Surtout, que Reynouard précise qu'il est dans une démarche technique, qu'il n'a jamais nié la mise à mort des Juifs de l'Est à partir de 1942 mais certains procédés qui soulèvent des questions en effet, et que la loi Fabius-Gayssot entrave les débats historiographiques sur la question.
Même des historiens actuels, très mainstream, genre Delpla, reconnaissent aussi que cette loi est néfaste pour la recherche (sans soutenir Reynouard non plus). D'ailleurs, Delpla est complètement ghosté depuis la hype des historiens du nazisme comme Chapoutot et Ingrao qui revoient le nazisme par d'autres couches de sédiments, plus portées sur l'histoire des idées, que les faits diplomatiques et les archives (les historiens actuels du nazisme ne bossent quasiment plus qu'à partir des documents imprimés, et non plus à partir d'archives de premières mains).
J'ai également de la compassion pour Reynouard car ses contradicteurs font souvent la même confusion, volontaire ou non, qu'avec Le Pen et son "détail" de l'histoire : en sortant ses propos de leur contexte.

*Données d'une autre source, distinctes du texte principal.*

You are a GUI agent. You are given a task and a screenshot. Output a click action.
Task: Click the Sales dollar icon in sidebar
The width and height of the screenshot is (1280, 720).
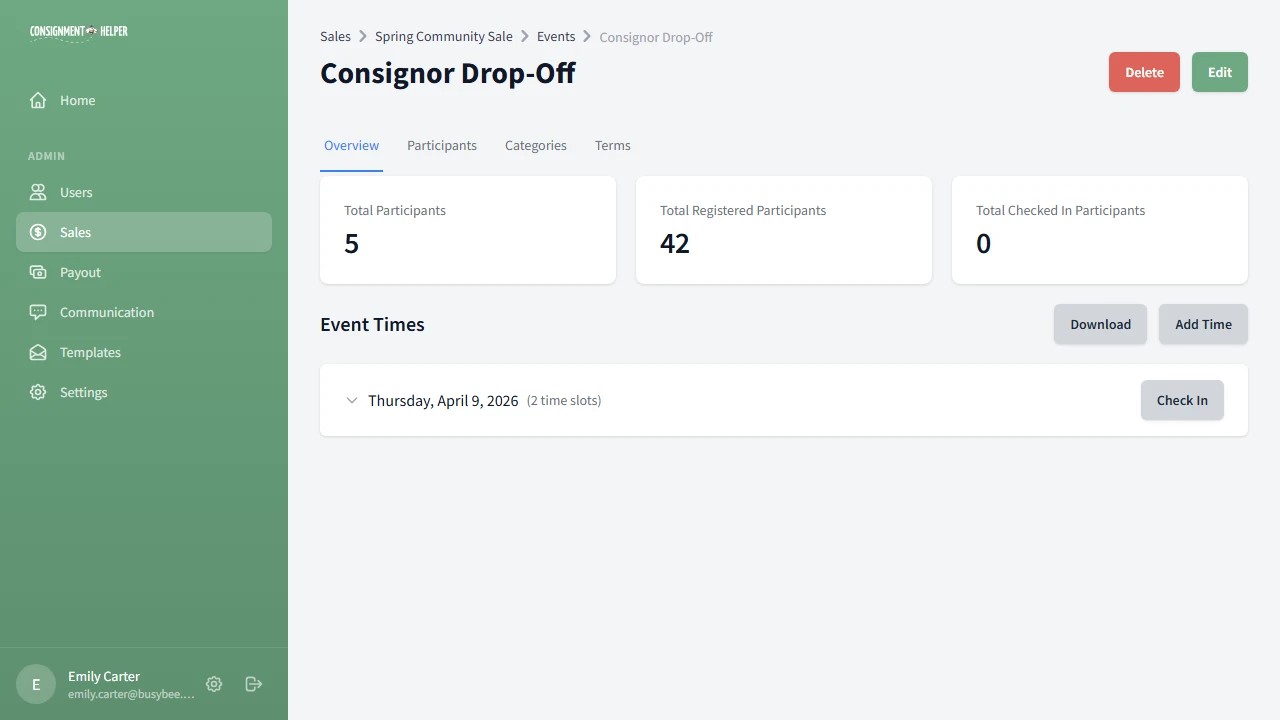pyautogui.click(x=37, y=232)
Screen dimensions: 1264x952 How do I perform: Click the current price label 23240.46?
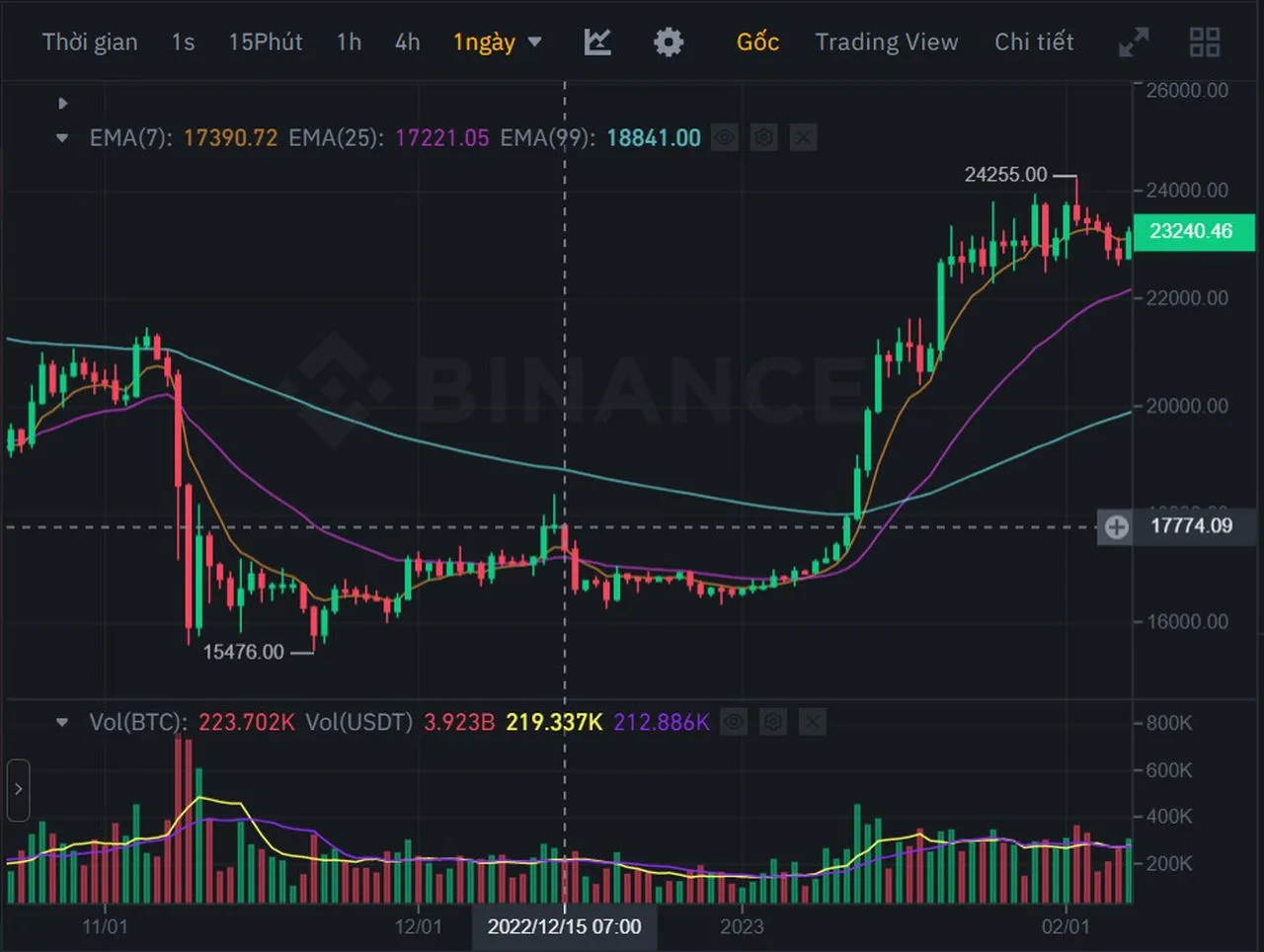pyautogui.click(x=1191, y=231)

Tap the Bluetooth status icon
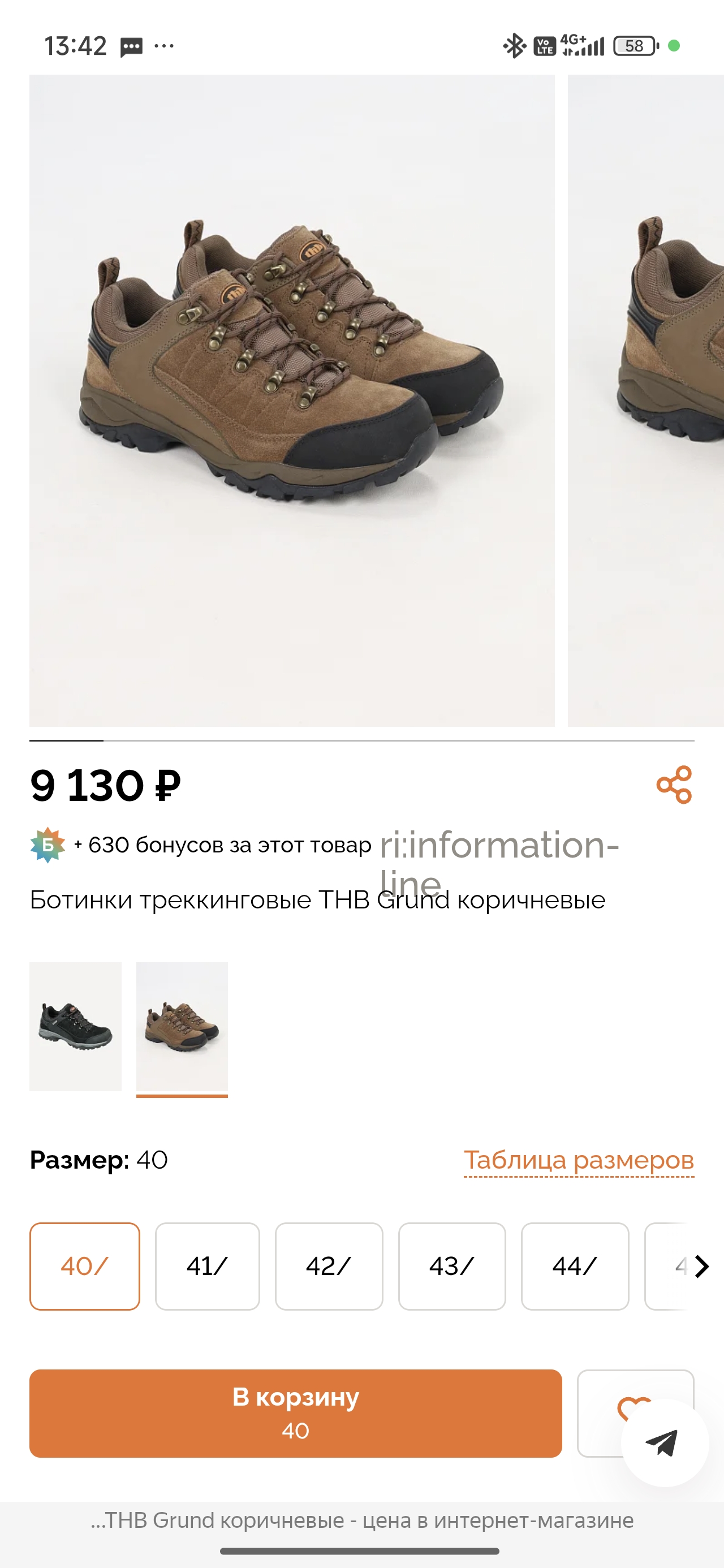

Le Pen, par exemple, disait devant Mazerolle que c'était la façon dont ils ont été tués qui était un détail de l'histoire, pas la mise à mort des Juifs de l'Est (je réfute le terme de Shoah car, je pense qu'il modifie la compréhension, l'approche, le sens de ces mises à mort et peut tromper les axes de recherche sur ces évènements).
Il dénonce aussi le shoah business, mais comme pour beaucoup de sujets sur la Shoah, seuls les Juifs peuvent en parler sans trop de soucis judiciaires (je pense à l'historien Shlomo Sand ou à Norman Finkelstein).

Je ne vais pas trop parler ici mais j'ai déjà organisé des conférences de survivants (deux), dans le cadre scolaire et j'ai de gros doutes, par moments devant les récits et les incohérences, que je préfère imputer au grand âge des survivants, par bon soupçon. Quand j'essaie d'historiciser avec les élèves, dans le cadre d'un EPI par exemple, certains collègues préfèrent le patos, à partir des témoignages, avec pour tâche, de simples productions de description, par les élèves, dans des démarches pluridisciplinaires, (avec les arts plastiques, par exemple), souvent biaisées par l'émotion suscitées par les récits des survivants. C'est dommage, je trouve.